The next day, a Sunday, May left the sisters with Boy and Brother Boy and went to see Miss Clusburtson, in her little room at the top of the school. The ceiling sloped steeply, and the window looked out on broken chimney pots.

“Tea?” Miss Clusburtson offered. She wrung her hands in anxiety at the idea of having so inopportune a guest. Miss Robeson didn’t allow teachers to entertain, except on Saturday afternoons, and only downstairs in the parlor. And no one had ever had a visitor of such a criminally colorful and exotic demeanor.

May looked around the dingy, dispiriting room and at its pale occupant. Eleanor’s hair was down, her collar unfastened. She looked a good deal less unattractive than usual. “So,” May began. “I am taking the girls home to China, and I’m thinking that perhaps you will come with us.”

“I’m sorry?” Miss Clusburtson said. “I don’t understand.”

“Are you happy?” May asked.

“Am I— I don’t—I must have misheard you.”

“Are you happy? Here, I mean, at this, this school.”

“Well, I am—I’m afraid I still don’t understand.” Eleanor Clusburtson sat suddenly down on her tightly tucked bed, her eyes brimming.

May shook her head. “I don’t think you are,” she said.

“I’m not … I’ve never put too high a premium on happiness.” Eleanor held her head straight to prevent what happened anyway, the spill of tears.

“That’s wise, of course. In the Orient you could smoke opium.”

“Oh, no. I don’t think so.” Miss Clusburtson wiped her cheek with the back of her hand.

“Certainly you could. I do.” May reached out and patted Eleanor’s shoulder. “It doesn’t make one happy, but it makes unhappiness irrelevant. How old are you?” she asked.

“I … I was born in eighteen sixty-seven.”

“Oh, dear. Forty-seven. You’ve wasted far too much time already.”

“I … I …” Eleanor didn’t finish, alarmed by a sudden knocking.
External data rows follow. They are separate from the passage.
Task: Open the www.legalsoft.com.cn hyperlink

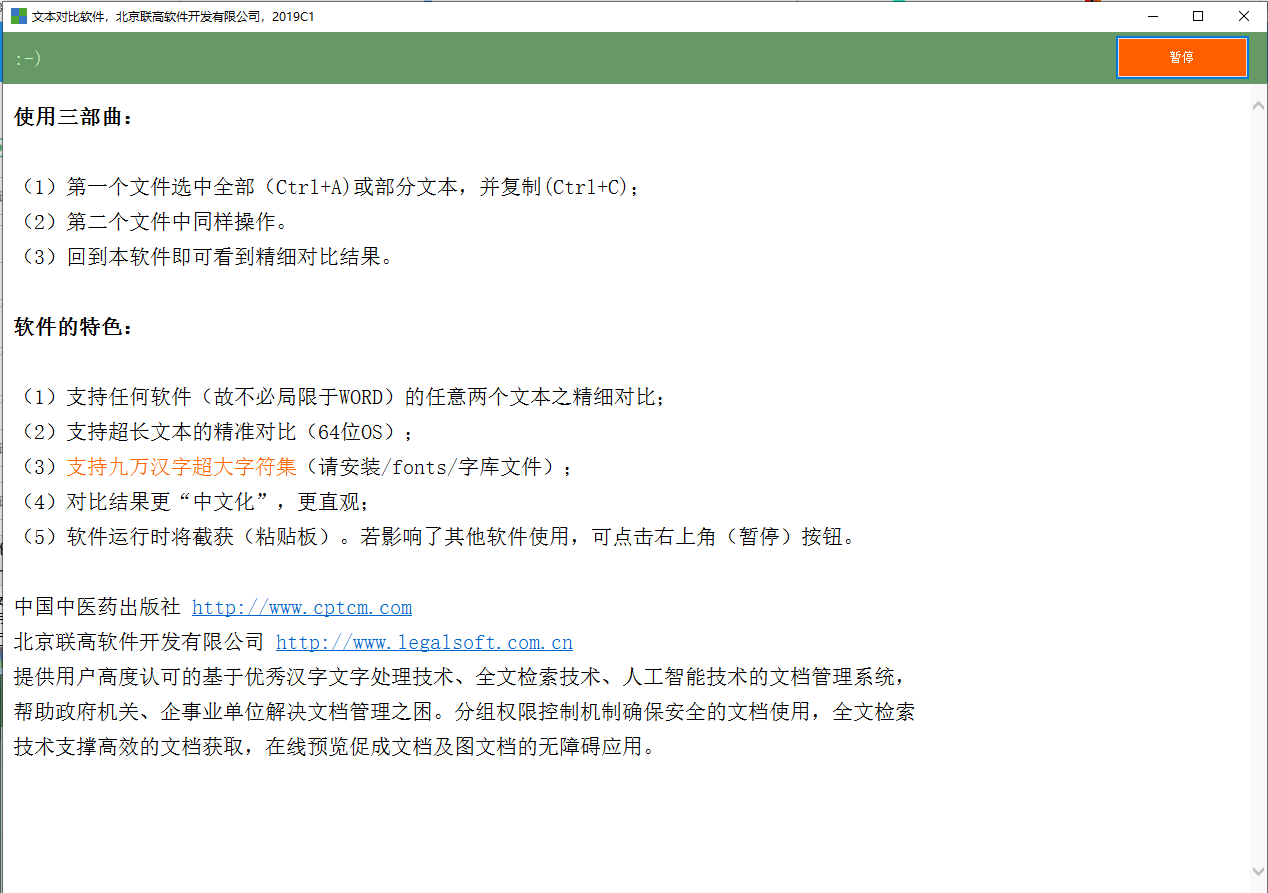Action: click(x=424, y=642)
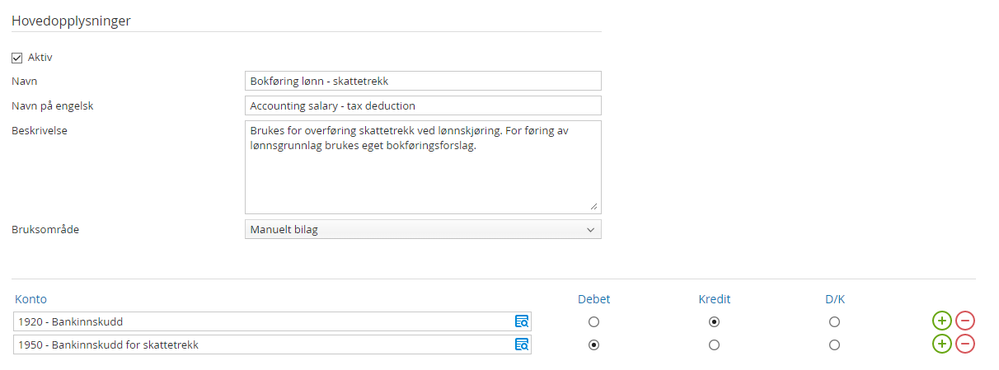999x370 pixels.
Task: Select D/K for 1920 Bankinnskudd
Action: [835, 322]
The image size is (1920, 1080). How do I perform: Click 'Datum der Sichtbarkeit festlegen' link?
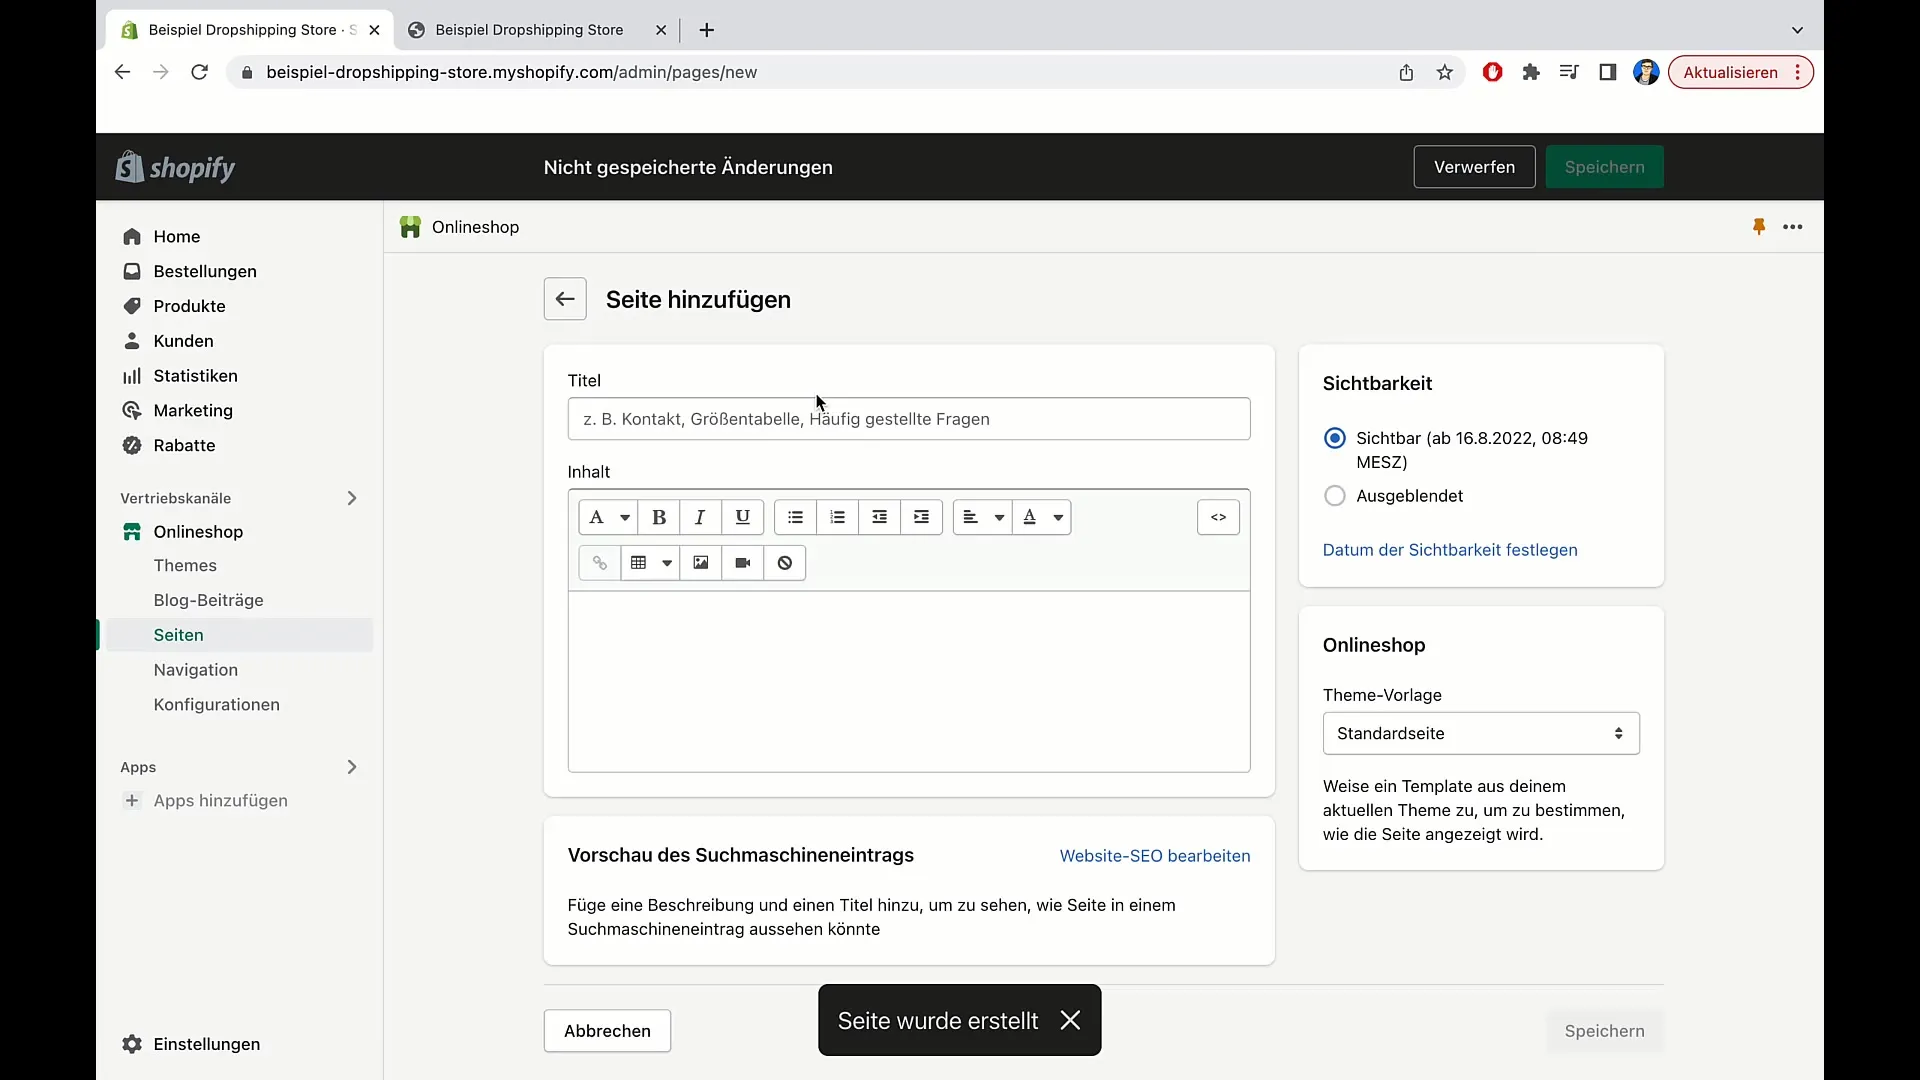tap(1449, 550)
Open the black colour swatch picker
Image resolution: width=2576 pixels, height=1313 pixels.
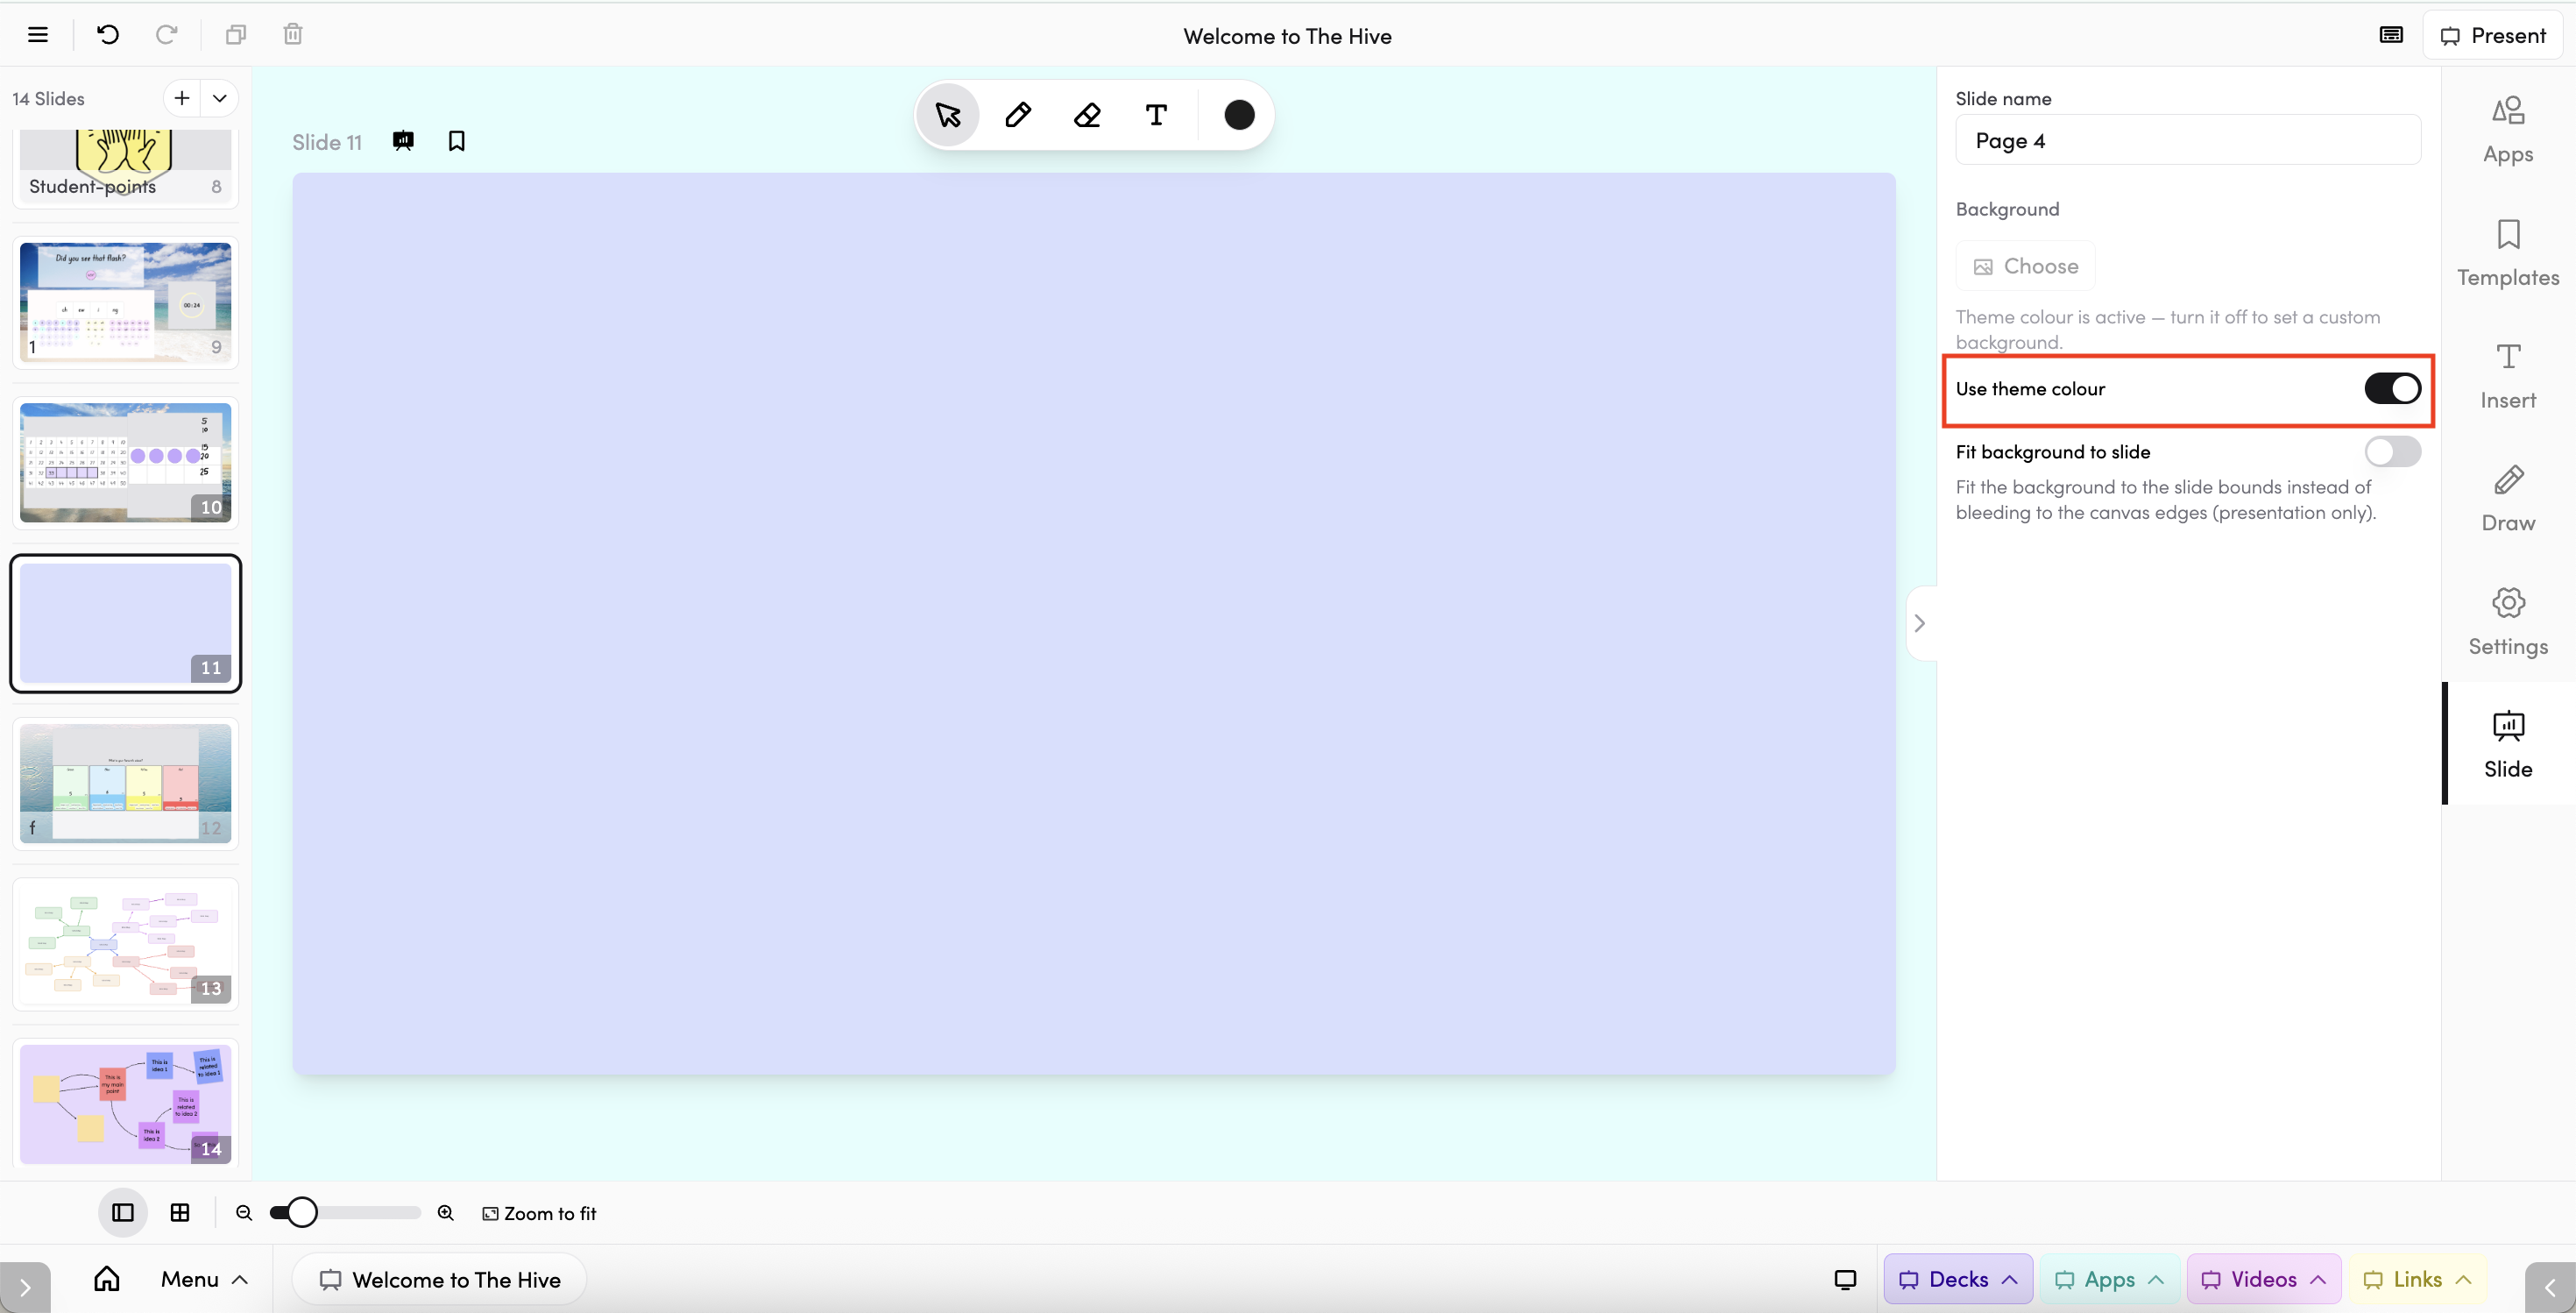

The door knob rattled.

“Miss Clusburtson!” came an angry voice. “Have you—I cannot believe you have the impertinence to lock your door!”

“Dear God,” Eleanor gasped. “Miss Robeson.”

“Really?” May said. “I am curious to see her.”

“If she catches you here, she’ll dismiss me. I’m already in trouble with her.” Eleanor clasped her thin hands before her chest as if in supplication.

“Do you think she would?”

Eleanor nodded vehemently. “Without pay,” she whispered.

The door rattled violently against the jamb. “Miss Clusburtson!” boomed the voice of Miss Robeson.

“Yes?” Eleanor said, weakly.

“I want a word with you.”

“Now?”

“Immediately! If it’s not
too
inconvenient.” The voice exuded ominous sarcasm, and the door shook again in its frame. “You know that locking the rooms is not allowed!”

Eleanor opened the door and stepped back.

“Well!” said Miss Robeson, staring at May. “I am shocked, I am dismayed. I am, I am very nearly speechless.” And Lovebird, his watery, protuberant eyes rolling in sympathetic astonishment, whined and trolled around the indignantly swaying circumference of his mistress’s long skirt.